## Exercise goal
Copy out each line of the listing below in which the string "agent" occurs.

## Supplied information

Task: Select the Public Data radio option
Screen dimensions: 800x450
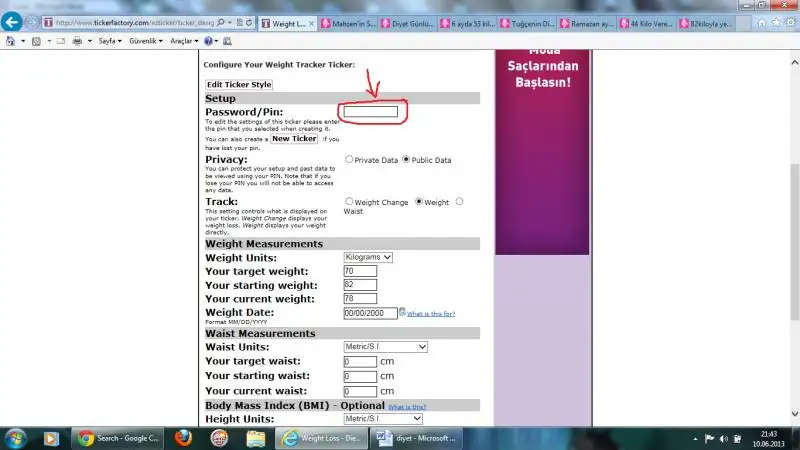Action: 409,159
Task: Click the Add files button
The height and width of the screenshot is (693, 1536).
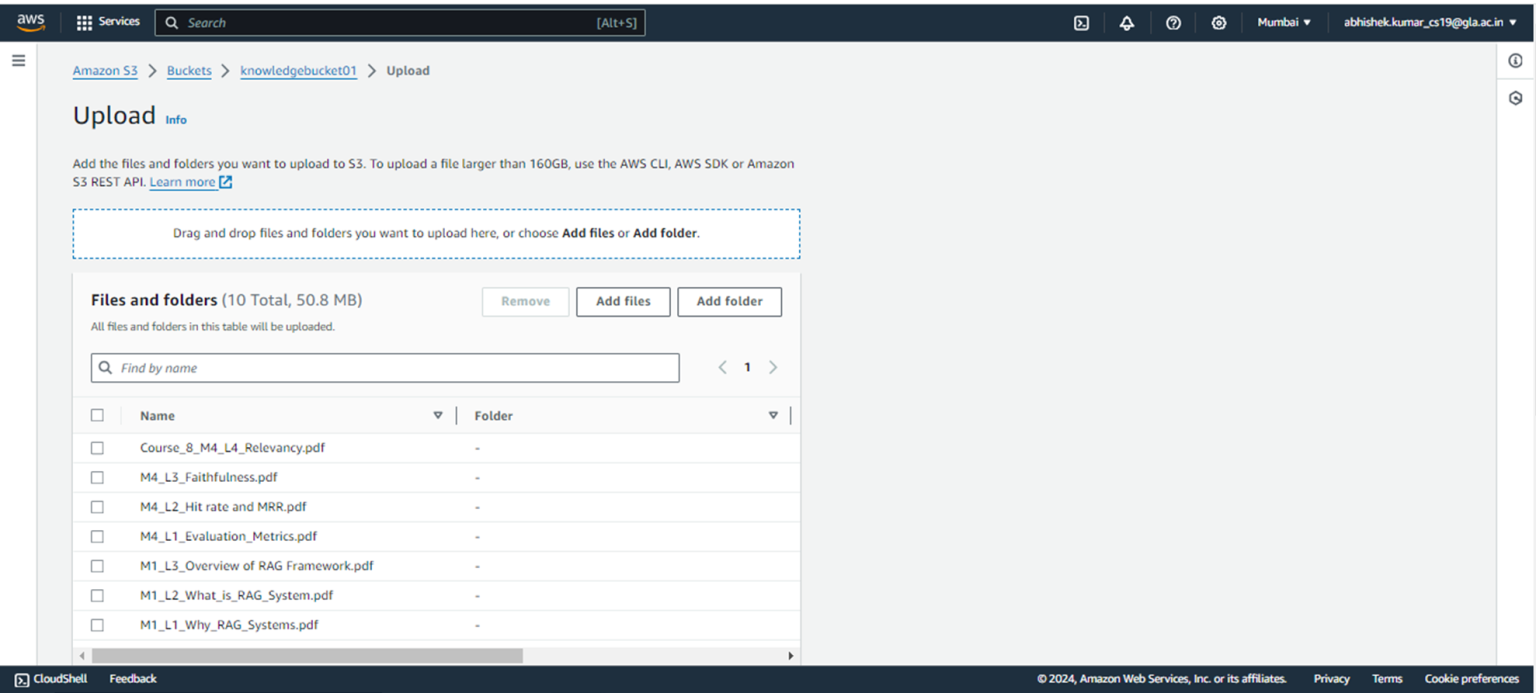Action: point(622,301)
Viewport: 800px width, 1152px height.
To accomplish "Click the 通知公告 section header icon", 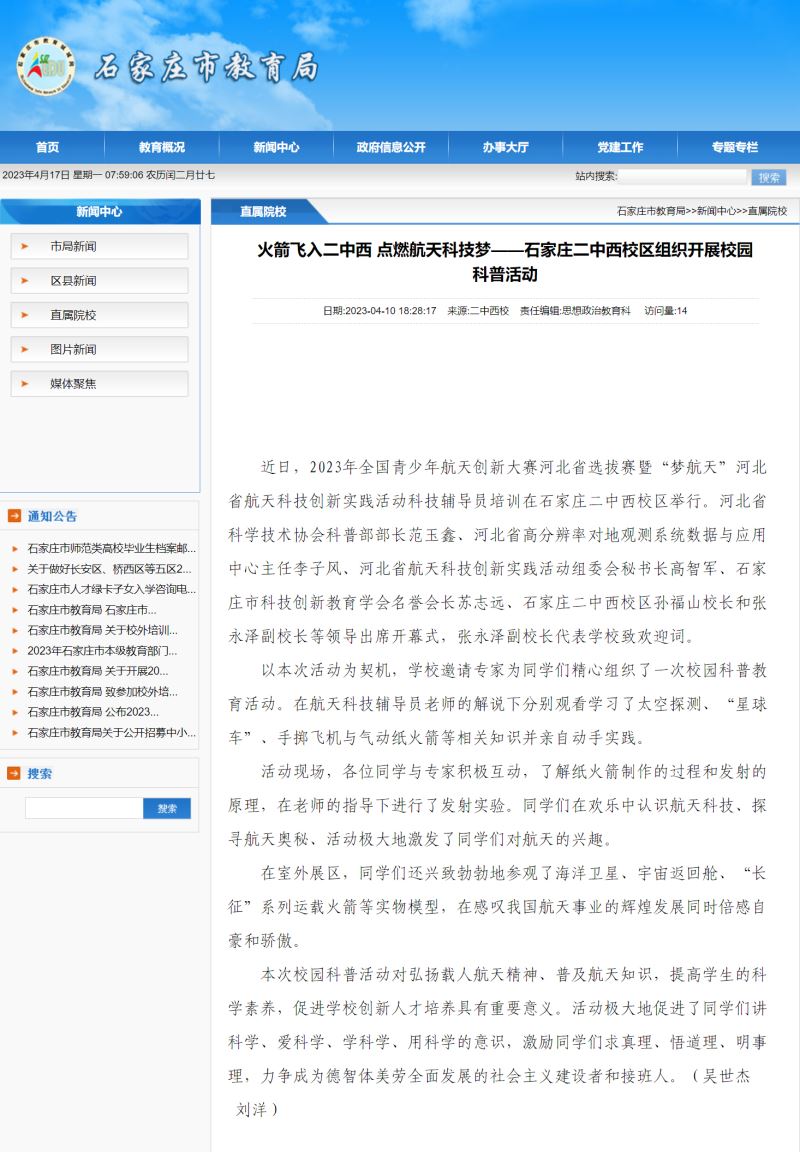I will tap(14, 517).
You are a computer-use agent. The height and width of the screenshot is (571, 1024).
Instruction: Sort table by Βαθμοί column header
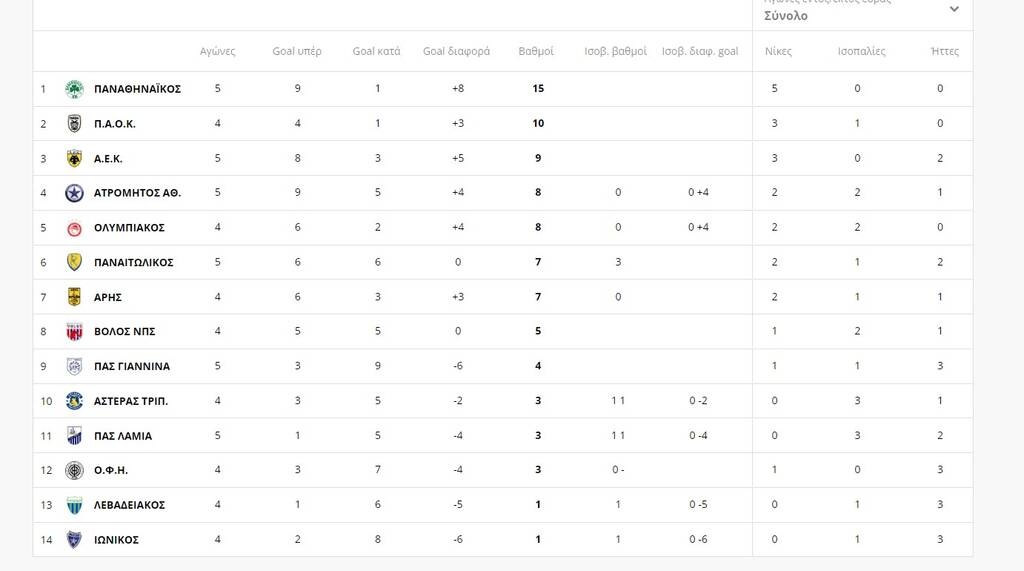coord(536,51)
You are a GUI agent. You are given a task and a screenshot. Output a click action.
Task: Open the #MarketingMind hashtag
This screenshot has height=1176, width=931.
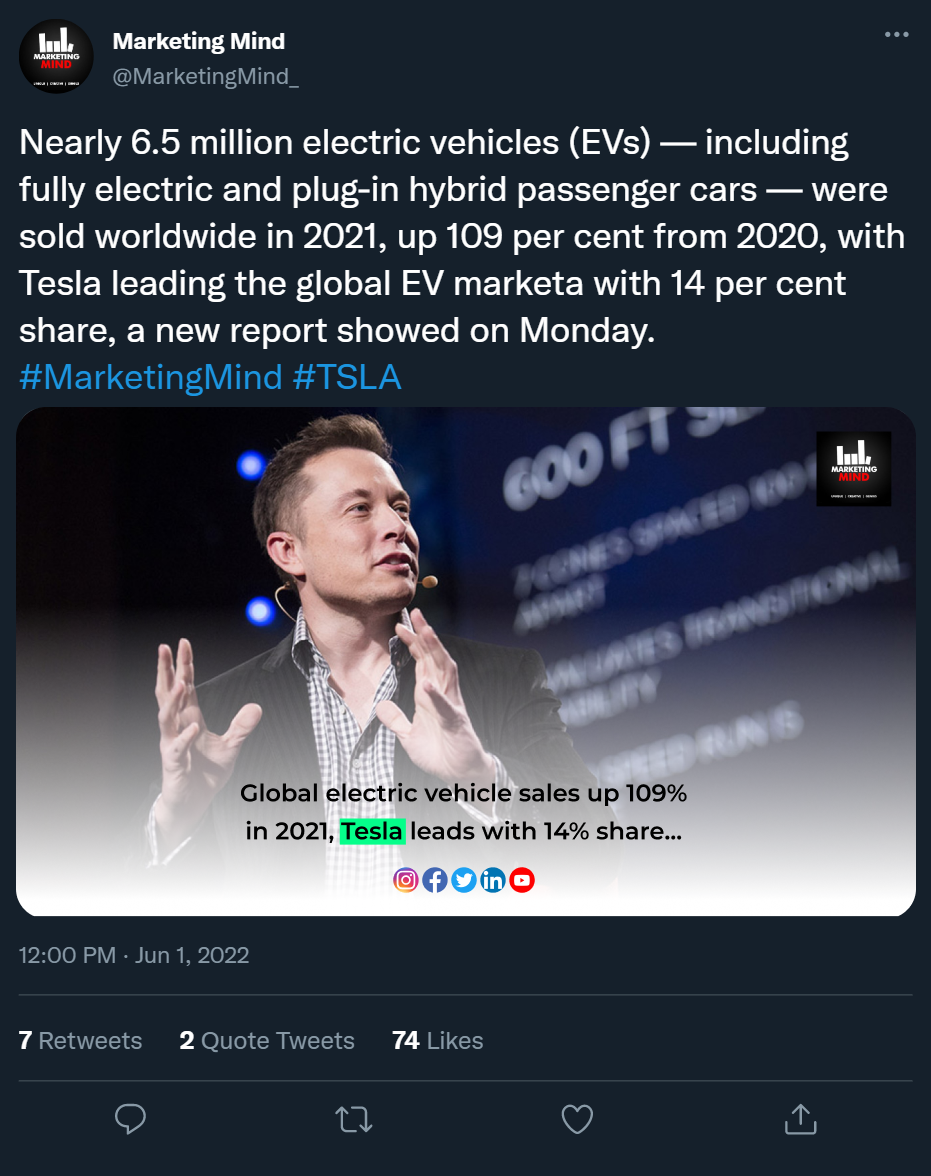(151, 377)
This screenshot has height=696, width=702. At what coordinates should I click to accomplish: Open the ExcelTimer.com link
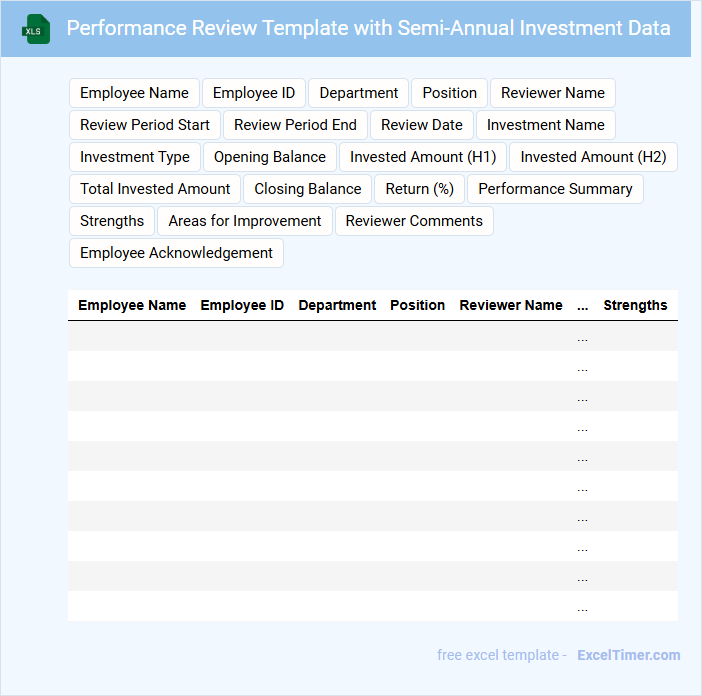coord(628,655)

## Response to this task
You are a computer-use agent. The height and width of the screenshot is (571, 1024).
You are a GUI agent. You are given a task and a screenshot. Output a click action.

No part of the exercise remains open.